The lovely, poignant phrase that ends this poem has been a gift to me, as it has to several generations of readers who have found themselves, as they pause over the final line, remembering how little they, too, understood, as self-interested adolescents, “love’s austere and lonely offices.” The way confession and gratitude converge here rings true. Much of our gratitude is belated. The moments of reframing that come in occasional retrospection often come by means of very specific memories. For the speaker in this poem, it is the memory of his father lighting the fire on winter mornings. Not a memory of the fire’s warmth, or of the comfort it gave, but of what it cost the man with cracked and aching hands who rose into “blueblack cold” to light it.
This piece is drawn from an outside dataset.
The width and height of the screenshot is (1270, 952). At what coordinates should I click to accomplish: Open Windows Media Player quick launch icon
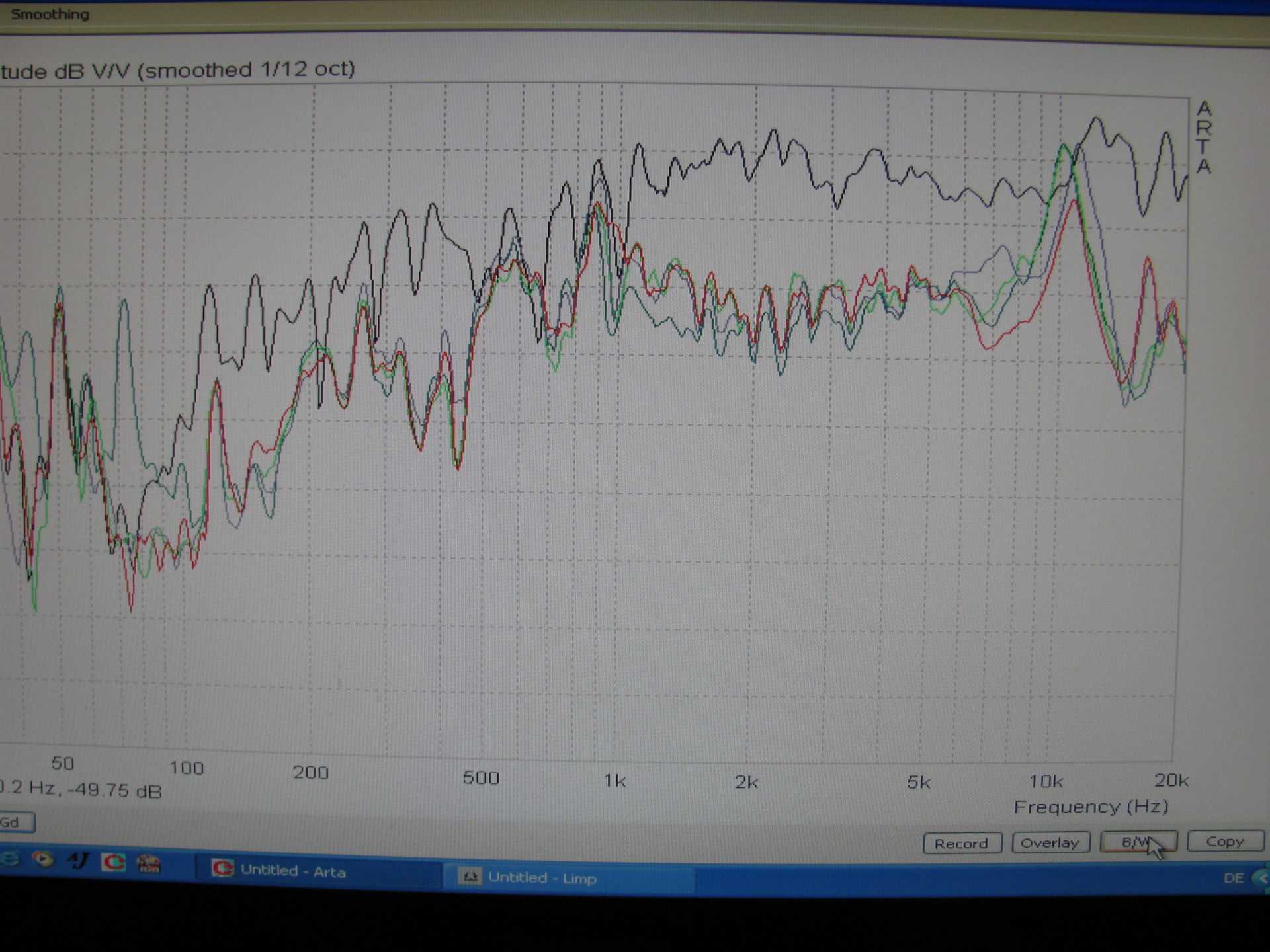pos(44,859)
The tribute the poem offers to a father’s fidelities is not uncomplicated. Only one line acknowledges how the speaker (and, as we know, the poet) feared “the chronic angers of that house,” but it sets the context for a story, largely untold, of how love survives. Trauma, abuse, neglect, harsh words, or chill silences can sometimes snuff it out, but remarkably often it flickers back into life in healing reflection. Compassion itself is austere; it can grow from the smallest moments of remembering, ignited sometimes by a single image—a cracked hand or polished shoes.
Hayden himself grew up poor and often in pain from the confusion of parents’ hostilities and foster parents’ stop-gap care. Detroit in wintertime must have been then, as it must still be now, a harsh place to be poor. Adequate heat is a luxury to be meted out sparingly by those whose hours of poorly paid labor doubles the price they pay for it. Winter brings many of us to its own terms with the cost of living. I think of Emily Dickinson’s unsettling description of the deadening numbness of cold in her poem about what it is to live with the irremediable fact of pain: “First—Chill—then Stupor—then the letting go –.” It doesn’t take much, according to those who report having been very near death by cold, to reach that tipping point where the body simply stops trying to warm itself. It takes a great deal, on the other hand, to keep the fire in the hearth, the fire in the body, the fire in the spirit burning in the dead of winter. That familiar phrase reminds us that death comes a little closer in wintertime and is more visible.
The speaker in this poem knows that chill and knows now what kept him alive in the dead of winter. The harshness of his father’s task is mirrored in the “splintering” and “breaking,” probably of wood, though in the poem it is the cold itself that is broken, giving the father’s lifegiving work a mythic dimension. Only now can he remember those winters with gratitude. The gratitude is laced with regret: “No one ever thanked him.”
He invites readers to personal reflection, whatever their winter morning may have been: Who got you through the winter? Who kept you warm? Whose work gave you rest? Who attended to your small needs—or your large ones—in the most challenging seasons? What austere and lonely offices must someone have performed on your behalf? It’s good for all of us to take the measure of what has been provided, best if we do it in reviewing the concrete particulars of our own winter mornings and in small reminders like the smell of freshly polished shoes.
FIND YOUR MIDWINTER LIGHT
So, go! Go to Norway or some other international destination and do your own cross-cultural studies on wintertime mindset. Get on a flight into the darkness a little closer to the stars. Experience an appreciation of winter recreation, incredible landscapes and people who do winter well. OR
Go to Detroit or some other place where people are working in the harshness of winter to bring lifegiving hope to others who may not appreciate it yet. Labor alongside them as an act of gratitude – not just to them but to God. OR
Go on a winter getaway and take a walk all alone on a deserted bike trail. Listen closely for God and look for the midwinter light that Jesus Christ wants to shine into your life. What you hear and what you see can put you in a place where we all long to be – in the simple but secure presence of God. That can transform your travel and everything you know about the light.